Get everyone in the team spirit

August 10, 2007

Experts warn that teamwork does not come naturally to those at the top level of academe. So how do you ensure a successful collaboration with your peers? Harriet Swain offers some hints

Teamwork is fine as far as you're concerned - it's the other people you work with that always seem to have a problem with it. Does this statement describe your sentiments?

Ewart Wooldridge is chief executive of the Leadership Foundation for Higher Education, which is researching top teams in higher education. He says it has discovered that team-working does not come naturally at senior levels in the sector.

"Often you find that at the top level a team is a talented group of individuals, not a team," he says. If this is the case, you have to recognise it and respond accordingly. "The worst thing is to deceive yourself into thinking you have a team when it is actually a set of individuals."

Gloria Moss, research fellow at the business school at Glamorgan University, says that many academics working in the UK are not aware of the extent to which their thinking may be fashioned by the individualistic assumptions that underlie society. She suggests there should be training to explain and counteract these assumptions, and the rewarding of group as well as solo work.

Meredith Belbin, of teamworking consultancy Belbin Associates, suggests that academics may have a particular problem with working in teams because of the emphasis on top scores throughout their education, and on "own work", which lies at the heart of doctoral dissertations. "It is small wonder that the outstanding entrepreneurs of our times have been educational dropouts or have suffered from dyslexia," he argues. "Learning to rely for some things on others is a necessary first step to becoming a significant innovator."

Paul Tosey, senior lecturer in Surrey University's school of management, says people leading research teams may need to work at developing a culture in which collective success and individual rewards genuinely go hand in hand, while teaching teams need to recognise that students expect them to operate in a joined-up way. It is important to share information, understand their overall purpose and think about what links a series of teaching sessions, he says. This may need particular effort from people who work in close proximity. "A kind of inverse law of proximity seems to mean that academics based in the same building can interact less effectively than a virtual teaching team that is spread across national boundaries," he says.

Tosey urges academics not to discount the validity of views from other disciplines and professions, including those of administrators. A team needs to bring together diverse skills and perspectives, he says.

"Quiet, painstaking, detail-orientated people may appear to contribute little, yet their skills will complement those of others who are more vocal, and will probably compensate for some of their weaknesses." Having different points of view also prevents "groupthink", whereby groups develop self-sealing beliefs.

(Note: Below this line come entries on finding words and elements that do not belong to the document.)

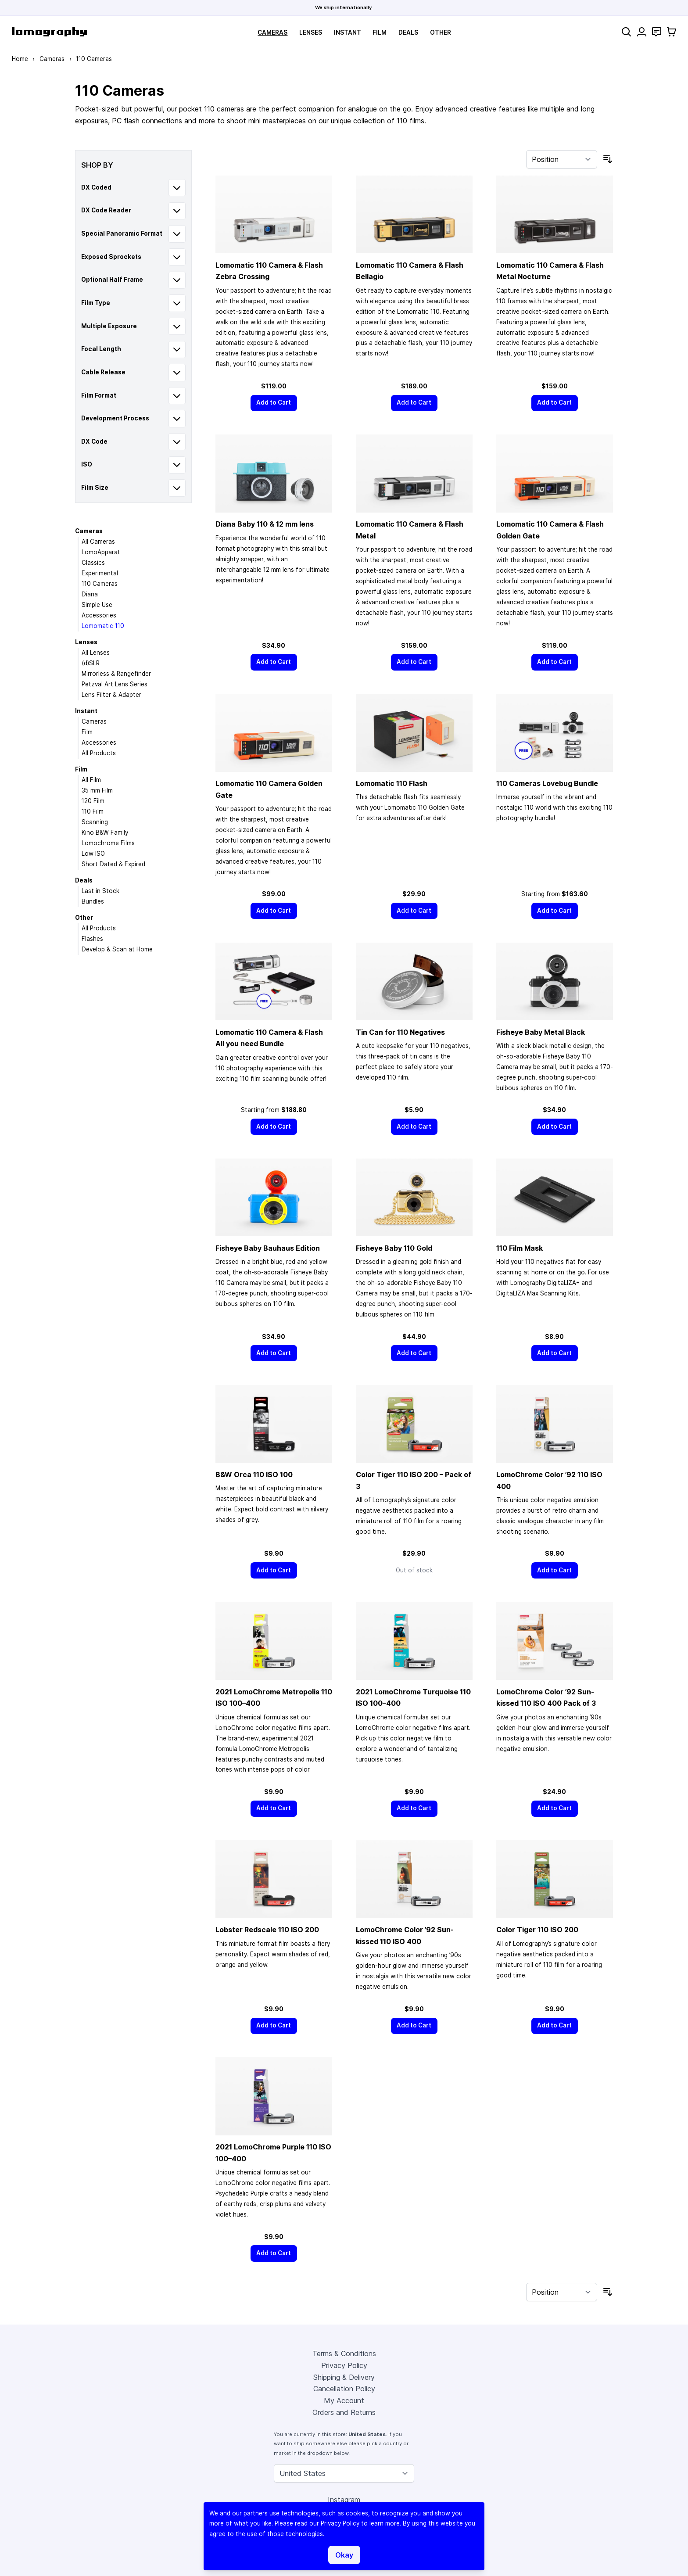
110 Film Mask (519, 1248)
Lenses (310, 32)
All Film (91, 779)
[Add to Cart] (274, 403)
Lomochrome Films (108, 843)
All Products (99, 753)
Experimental (100, 573)
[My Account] (641, 31)
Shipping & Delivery (344, 2377)
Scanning (95, 821)
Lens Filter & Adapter (111, 694)
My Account (344, 2400)
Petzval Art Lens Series (114, 684)
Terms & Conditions (344, 2353)
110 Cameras (100, 583)
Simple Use (97, 604)
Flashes (92, 938)
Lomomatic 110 (103, 625)
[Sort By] (561, 159)
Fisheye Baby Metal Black (540, 1032)
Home (20, 58)
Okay (344, 2555)
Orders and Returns (344, 2412)
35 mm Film (97, 790)
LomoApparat (101, 552)
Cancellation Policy (344, 2388)
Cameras (272, 32)
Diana (90, 594)
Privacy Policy (344, 2365)
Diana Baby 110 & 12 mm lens (264, 524)
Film (380, 32)
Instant (347, 32)
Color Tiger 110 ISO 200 (537, 1929)
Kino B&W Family (105, 832)
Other (440, 32)
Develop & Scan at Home (117, 949)
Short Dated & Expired (113, 864)
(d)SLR (91, 663)
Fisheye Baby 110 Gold (394, 1248)
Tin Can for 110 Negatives (400, 1032)
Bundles (93, 901)
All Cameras (98, 541)
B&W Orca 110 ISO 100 (254, 1474)
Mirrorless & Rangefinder (116, 673)
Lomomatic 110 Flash (391, 783)
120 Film (93, 800)
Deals (408, 32)
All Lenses (96, 652)
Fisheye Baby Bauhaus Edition (267, 1248)
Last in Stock (100, 890)
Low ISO (93, 853)
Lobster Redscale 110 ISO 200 (267, 1929)
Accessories (99, 615)
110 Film (93, 811)
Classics (93, 562)
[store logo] (49, 31)
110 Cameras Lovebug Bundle (547, 783)
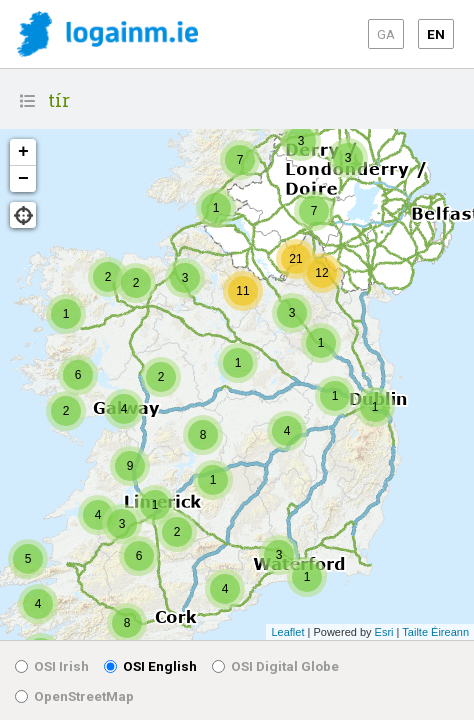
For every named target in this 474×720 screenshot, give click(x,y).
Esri (384, 632)
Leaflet (287, 632)
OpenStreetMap (74, 696)
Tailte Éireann (435, 632)
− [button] (23, 179)
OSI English (150, 666)
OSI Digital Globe (275, 666)
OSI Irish (52, 666)
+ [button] (23, 152)
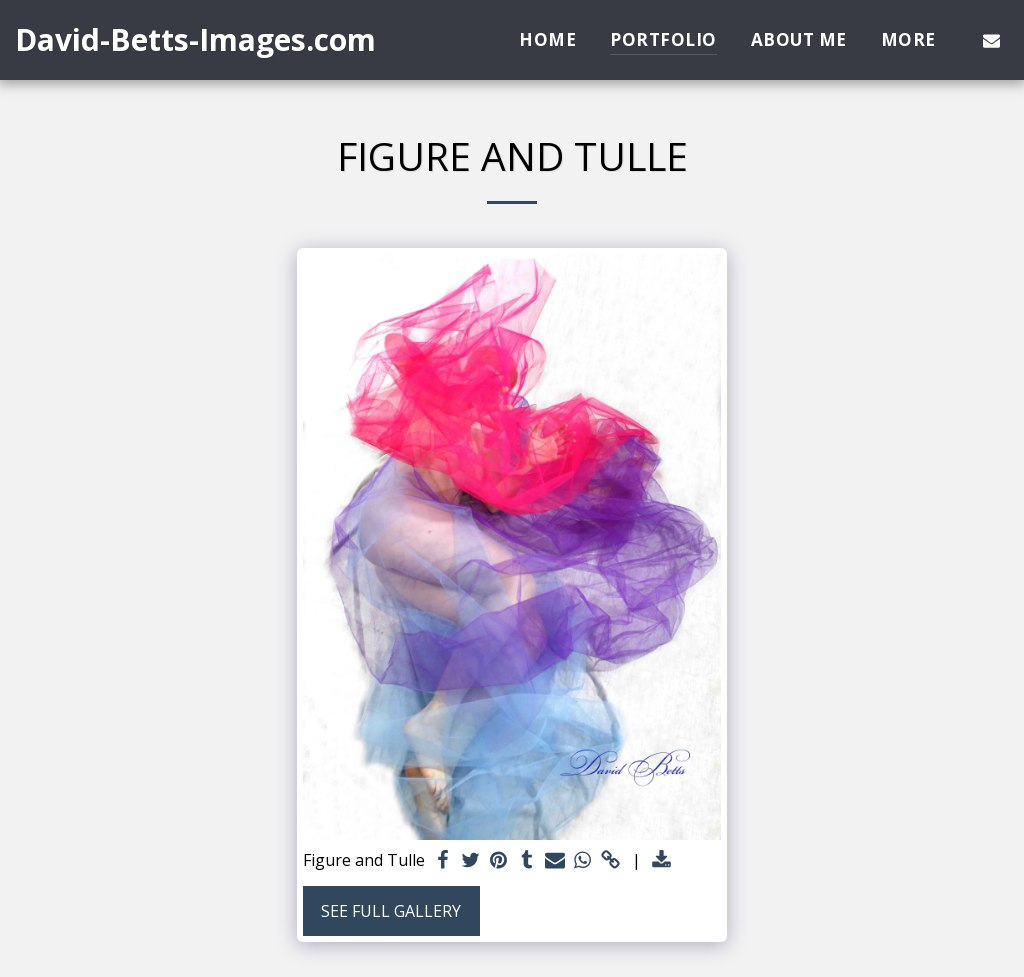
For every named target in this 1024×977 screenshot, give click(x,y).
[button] (991, 40)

For Belbin, the key to working well in a team is to assess how best to combine the particular strength of the self with the specific strengths of others. This cannot be done without acquiring relevant information on colleagues and subordinates, which can be a problem with people who resent personal probing. An independent facilitator or consultant can be useful here, he says.

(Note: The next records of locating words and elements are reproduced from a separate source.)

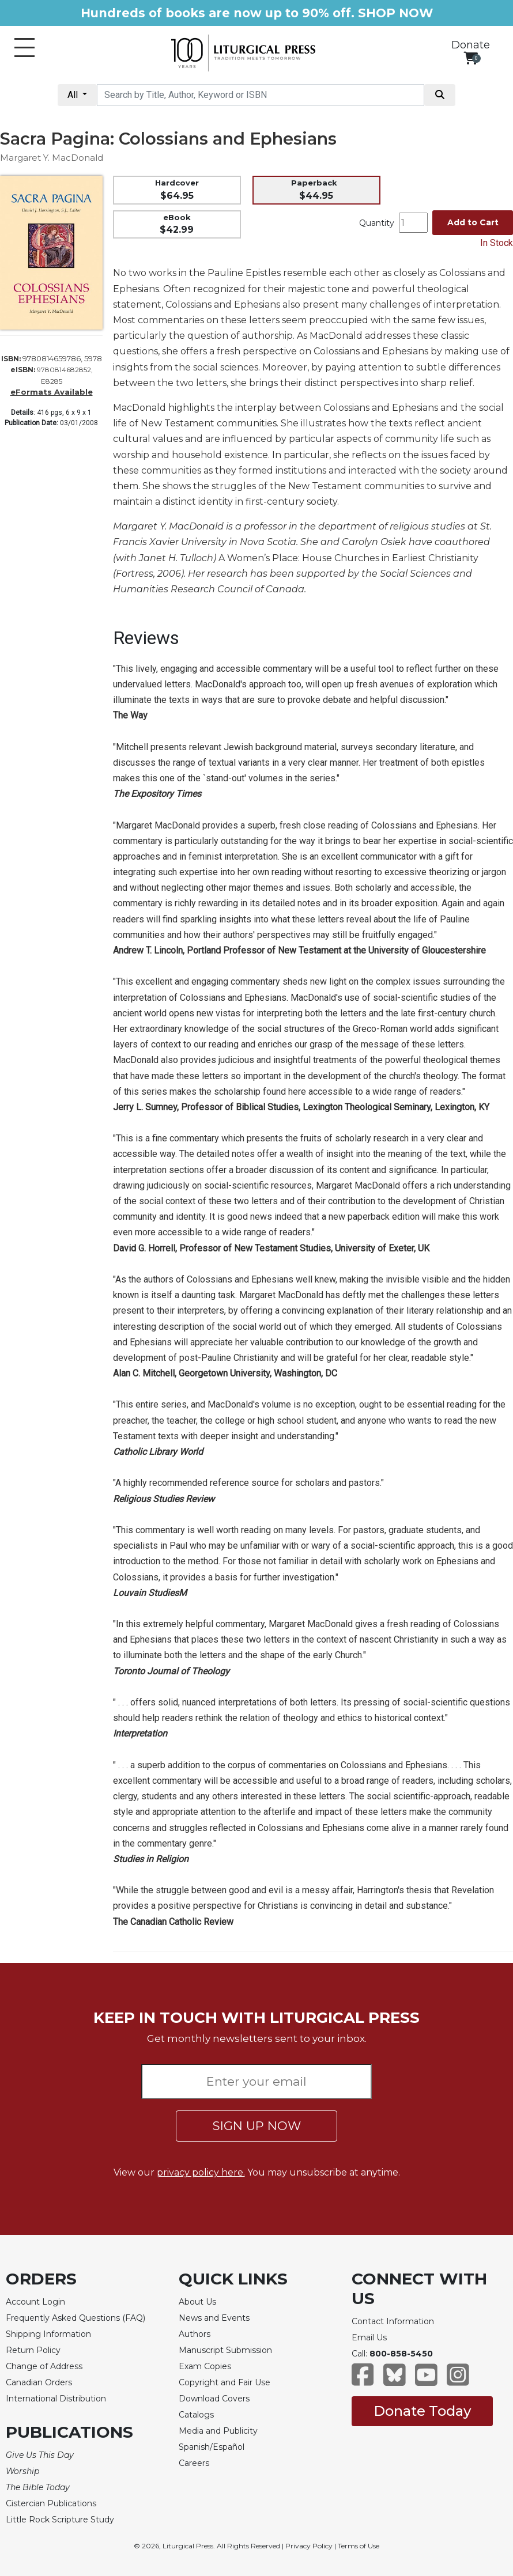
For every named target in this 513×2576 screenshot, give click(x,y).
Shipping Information (48, 2334)
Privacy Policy (309, 2545)
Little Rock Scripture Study (60, 2519)
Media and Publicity (218, 2431)
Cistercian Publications (51, 2503)
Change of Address (44, 2366)
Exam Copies (205, 2366)
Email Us (369, 2337)
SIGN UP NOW (257, 2126)
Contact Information (393, 2321)
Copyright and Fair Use (224, 2382)
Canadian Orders (39, 2382)
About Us (197, 2302)
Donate (470, 45)
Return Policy (33, 2350)
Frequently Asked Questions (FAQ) (75, 2318)
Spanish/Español (211, 2447)
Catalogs (196, 2414)
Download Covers (214, 2398)
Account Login (35, 2302)
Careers (194, 2463)
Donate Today (422, 2411)
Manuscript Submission (225, 2350)
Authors (194, 2334)
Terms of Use (358, 2545)
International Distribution (56, 2398)
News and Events (214, 2318)
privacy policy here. (201, 2172)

Wooldridge says you need to recognise team types and that certain people react in the way they do because that is the role they fulfil in the team. Realising this will prevent people getting irritated by each other's behaviour. He suggests using one of the many team assessment tools available, such as those developed by Belbin, to recognise and understand who holds which role.

Tosey says teams should be fit for purpose, rather than necessarily aspiring to imitate the Australian cricket team. They should have a shared understanding of why they exist, what they are aiming to do, what the terms of reference are and how to interpret them, what the outcome will be and how to know when to stop.

For Wooldridge, a set of shared values is vital. "Values can bring a team together even if the individuals have different agendas," he says. And so long as all the members share an understanding of what they want to achieve together, it doesn't matter if they differ in their ideas of how to get there.

But Tosey says you should not focus on the task to the exclusion of everything else. You need to think about the team's welfare and emotional wellbeing, as well as how it will work. You therefore need to take care at the beginning to develop the team and build a sense of shared identity and ownership, rather than expecting it to hit the ground running.

Bruce Tuckman, an educational psychologist who developed a model of different stages of group development in the 1960s, said groups first go through "forming" (getting together and getting to know each other); "storming" (allowing conflicts to surface and be addressed constructively); "norming" (developing shared rules and expectations); and "performing" (achieving the task).

Tosey says a team is unlikely to perform effectively if you neglect the earlier stages.

Wooldridge adds that teams need to work in an organised way and have a strategic plan, a set of deadlines - and a leader.

"A team without a leader will cease to be a team," he says. But teams also need to involve fun. "In my experience, a good team uses laughter to bind itself. You have to find time and space to enjoy each other's company in whatever way is appropriate."

Some are never going to enjoy the company of others, however, and you may have to accept this and find ways around it. Belbin says it is always possible to consult experts on an individual basis. "One must accept the fact that some individuals are unsuited to teamwork. It is better that they do not attempt to do anything against their nature."